Records from a dataset:
----------
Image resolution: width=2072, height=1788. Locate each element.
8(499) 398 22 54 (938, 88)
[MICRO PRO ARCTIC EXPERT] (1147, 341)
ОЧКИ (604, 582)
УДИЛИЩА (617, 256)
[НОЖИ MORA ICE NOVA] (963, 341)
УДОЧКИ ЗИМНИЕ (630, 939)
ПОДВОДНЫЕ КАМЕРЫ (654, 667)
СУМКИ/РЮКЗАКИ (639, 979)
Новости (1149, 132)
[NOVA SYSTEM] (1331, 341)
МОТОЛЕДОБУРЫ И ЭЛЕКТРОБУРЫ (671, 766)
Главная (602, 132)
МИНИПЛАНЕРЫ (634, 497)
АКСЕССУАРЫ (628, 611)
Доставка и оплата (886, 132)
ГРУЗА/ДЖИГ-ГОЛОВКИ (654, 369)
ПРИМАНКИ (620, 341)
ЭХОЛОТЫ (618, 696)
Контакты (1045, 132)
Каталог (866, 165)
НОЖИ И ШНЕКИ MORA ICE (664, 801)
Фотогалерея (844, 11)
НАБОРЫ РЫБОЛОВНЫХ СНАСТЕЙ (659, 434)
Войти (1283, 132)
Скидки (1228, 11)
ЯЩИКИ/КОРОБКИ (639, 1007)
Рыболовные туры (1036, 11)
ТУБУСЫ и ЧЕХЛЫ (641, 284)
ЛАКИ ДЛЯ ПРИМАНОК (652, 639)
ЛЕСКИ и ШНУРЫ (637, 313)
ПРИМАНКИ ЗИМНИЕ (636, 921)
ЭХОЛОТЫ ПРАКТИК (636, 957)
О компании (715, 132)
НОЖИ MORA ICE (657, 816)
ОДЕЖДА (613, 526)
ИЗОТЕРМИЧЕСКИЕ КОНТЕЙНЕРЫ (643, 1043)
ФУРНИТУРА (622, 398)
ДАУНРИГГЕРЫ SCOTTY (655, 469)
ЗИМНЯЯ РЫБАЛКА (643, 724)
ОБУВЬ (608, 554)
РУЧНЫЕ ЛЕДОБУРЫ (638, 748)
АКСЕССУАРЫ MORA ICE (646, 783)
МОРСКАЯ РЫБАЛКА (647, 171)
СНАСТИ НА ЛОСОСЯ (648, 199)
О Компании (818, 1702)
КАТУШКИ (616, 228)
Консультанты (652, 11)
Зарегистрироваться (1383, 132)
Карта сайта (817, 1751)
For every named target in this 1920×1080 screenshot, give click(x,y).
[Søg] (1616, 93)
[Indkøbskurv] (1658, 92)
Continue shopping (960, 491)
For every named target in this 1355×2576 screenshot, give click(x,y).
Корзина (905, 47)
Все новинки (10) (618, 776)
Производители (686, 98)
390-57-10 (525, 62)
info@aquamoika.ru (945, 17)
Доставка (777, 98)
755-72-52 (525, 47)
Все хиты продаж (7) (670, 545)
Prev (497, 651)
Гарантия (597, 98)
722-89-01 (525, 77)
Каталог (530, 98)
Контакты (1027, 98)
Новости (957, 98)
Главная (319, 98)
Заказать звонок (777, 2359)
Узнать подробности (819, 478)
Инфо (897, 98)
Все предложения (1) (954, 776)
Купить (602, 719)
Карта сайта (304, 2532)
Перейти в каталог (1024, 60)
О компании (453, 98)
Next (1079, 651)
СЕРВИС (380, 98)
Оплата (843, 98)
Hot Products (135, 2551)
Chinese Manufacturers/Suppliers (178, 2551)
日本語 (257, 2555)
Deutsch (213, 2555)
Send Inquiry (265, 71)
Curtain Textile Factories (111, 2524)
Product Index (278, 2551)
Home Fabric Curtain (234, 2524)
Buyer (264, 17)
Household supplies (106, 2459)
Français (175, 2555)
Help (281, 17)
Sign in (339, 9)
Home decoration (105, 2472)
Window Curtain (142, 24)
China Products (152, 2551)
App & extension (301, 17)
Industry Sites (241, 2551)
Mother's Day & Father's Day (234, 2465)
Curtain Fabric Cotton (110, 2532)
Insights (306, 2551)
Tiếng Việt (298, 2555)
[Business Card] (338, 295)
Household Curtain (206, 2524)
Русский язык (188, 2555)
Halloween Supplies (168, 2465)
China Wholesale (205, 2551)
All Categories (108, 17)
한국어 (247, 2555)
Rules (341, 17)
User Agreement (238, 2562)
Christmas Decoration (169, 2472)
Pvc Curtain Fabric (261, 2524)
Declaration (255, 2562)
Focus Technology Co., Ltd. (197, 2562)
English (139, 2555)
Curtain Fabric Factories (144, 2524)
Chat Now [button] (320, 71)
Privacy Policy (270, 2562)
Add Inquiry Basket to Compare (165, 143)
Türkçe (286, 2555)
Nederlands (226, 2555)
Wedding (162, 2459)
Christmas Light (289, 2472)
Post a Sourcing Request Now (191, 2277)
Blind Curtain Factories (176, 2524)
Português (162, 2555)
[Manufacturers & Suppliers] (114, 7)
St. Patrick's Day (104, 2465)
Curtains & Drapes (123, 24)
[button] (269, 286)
----------
Without altering a single word, transcribe the entries above.

Image resolution: width=2072, height=1788. Locate each element.
8(499) 398 22 54 (938, 88)
[MICRO PRO ARCTIC EXPERT] (1147, 341)
ОЧКИ (604, 582)
УДИЛИЩА (617, 256)
[НОЖИ MORA ICE NOVA] (963, 341)
УДОЧКИ ЗИМНИЕ (630, 939)
ПОДВОДНЫЕ КАМЕРЫ (654, 667)
СУМКИ/РЮКЗАКИ (639, 979)
Новости (1149, 132)
[NOVA SYSTEM] (1331, 341)
МОТОЛЕДОБУРЫ И ЭЛЕКТРОБУРЫ (671, 766)
Главная (602, 132)
МИНИПЛАНЕРЫ (634, 497)
АКСЕССУАРЫ (628, 611)
Доставка и оплата (886, 132)
ГРУЗА/ДЖИГ-ГОЛОВКИ (654, 369)
ПРИМАНКИ (620, 341)
ЭХОЛОТЫ (618, 696)
Контакты (1045, 132)
Каталог (866, 165)
НОЖИ И ШНЕКИ MORA ICE (664, 801)
Фотогалерея (844, 11)
НАБОРЫ РЫБОЛОВНЫХ СНАСТЕЙ (659, 434)
Войти (1283, 132)
Скидки (1228, 11)
ЯЩИКИ/КОРОБКИ (639, 1007)
Рыболовные туры (1036, 11)
ТУБУСЫ и ЧЕХЛЫ (641, 284)
ЛАКИ ДЛЯ ПРИМАНОК (652, 639)
ЛЕСКИ и ШНУРЫ (637, 313)
ПРИМАНКИ ЗИМНИЕ (636, 921)
ЭХОЛОТЫ ПРАКТИК (636, 957)
О компании (715, 132)
НОЖИ MORA ICE (657, 816)
ОДЕЖДА (613, 526)
ИЗОТЕРМИЧЕСКИЕ КОНТЕЙНЕРЫ (643, 1043)
ФУРНИТУРА (622, 398)
ДАУНРИГГЕРЫ SCOTTY (655, 469)
ЗИМНЯЯ РЫБАЛКА (643, 724)
ОБУВЬ (608, 554)
РУЧНЫЕ ЛЕДОБУРЫ (638, 748)
АКСЕССУАРЫ MORA ICE (646, 783)
МОРСКАЯ РЫБАЛКА (647, 171)
СНАСТИ НА ЛОСОСЯ (648, 199)
О Компании (818, 1702)
КАТУШКИ (616, 228)
Консультанты (652, 11)
Зарегистрироваться (1383, 132)
Карта сайта (817, 1751)
For every named target in this 1920×1080 screenshot, give click(x,y).
[Søg] (1616, 93)
[Indkøbskurv] (1658, 92)
Continue shopping (960, 491)
For every named target in this 1355×2576 screenshot, give click(x,y).
Корзина (905, 47)
Все новинки (10) (618, 776)
Производители (686, 98)
390-57-10 (525, 62)
info@aquamoika.ru (945, 17)
Доставка (777, 98)
755-72-52 (525, 47)
Все хиты продаж (7) (670, 545)
Prev (497, 651)
Гарантия (597, 98)
722-89-01 (525, 77)
Каталог (530, 98)
Контакты (1027, 98)
Новости (957, 98)
Главная (319, 98)
Заказать звонок (777, 2359)
Узнать подробности (819, 478)
Инфо (897, 98)
Все предложения (1) (954, 776)
Купить (602, 719)
Карта сайта (304, 2532)
Перейти в каталог (1024, 60)
О компании (453, 98)
Next (1079, 651)
СЕРВИС (380, 98)
Оплата (843, 98)
Hot Products (135, 2551)
Chinese Manufacturers/Suppliers (178, 2551)
日本語 (257, 2555)
Deutsch (213, 2555)
Send Inquiry (265, 71)
Curtain Textile Factories (111, 2524)
Product Index (278, 2551)
Home Fabric Curtain (234, 2524)
Buyer (264, 17)
Household supplies (106, 2459)
Français (175, 2555)
Help (281, 17)
Sign in (339, 9)
Home decoration (105, 2472)
Window Curtain (142, 24)
China Products (152, 2551)
App & extension (301, 17)
Industry Sites (241, 2551)
Mother's Day & Father's Day (234, 2465)
Curtain Fabric Cotton (110, 2532)
Insights (306, 2551)
Tiếng Việt (298, 2555)
[Business Card] (338, 295)
Household Curtain (206, 2524)
Русский язык (188, 2555)
Halloween Supplies (168, 2465)
China Wholesale (205, 2551)
All Categories (108, 17)
한국어 (247, 2555)
Rules (341, 17)
User Agreement (238, 2562)
Christmas Decoration (169, 2472)
Pvc Curtain Fabric (261, 2524)
Declaration (255, 2562)
Focus Technology Co., Ltd. (197, 2562)
English (139, 2555)
Curtain Fabric Factories (144, 2524)
Chat Now [button] (320, 71)
Privacy Policy (270, 2562)
Add Inquiry Basket to Compare (165, 143)
Türkçe (286, 2555)
Nederlands (226, 2555)
Wedding (162, 2459)
Christmas Light (289, 2472)
Post a Sourcing Request Now (191, 2277)
Blind Curtain Factories (176, 2524)
Português (162, 2555)
[Manufacturers & Suppliers] (114, 7)
St. Patrick's Day (104, 2465)
Curtains & Drapes (123, 24)
[button] (269, 286)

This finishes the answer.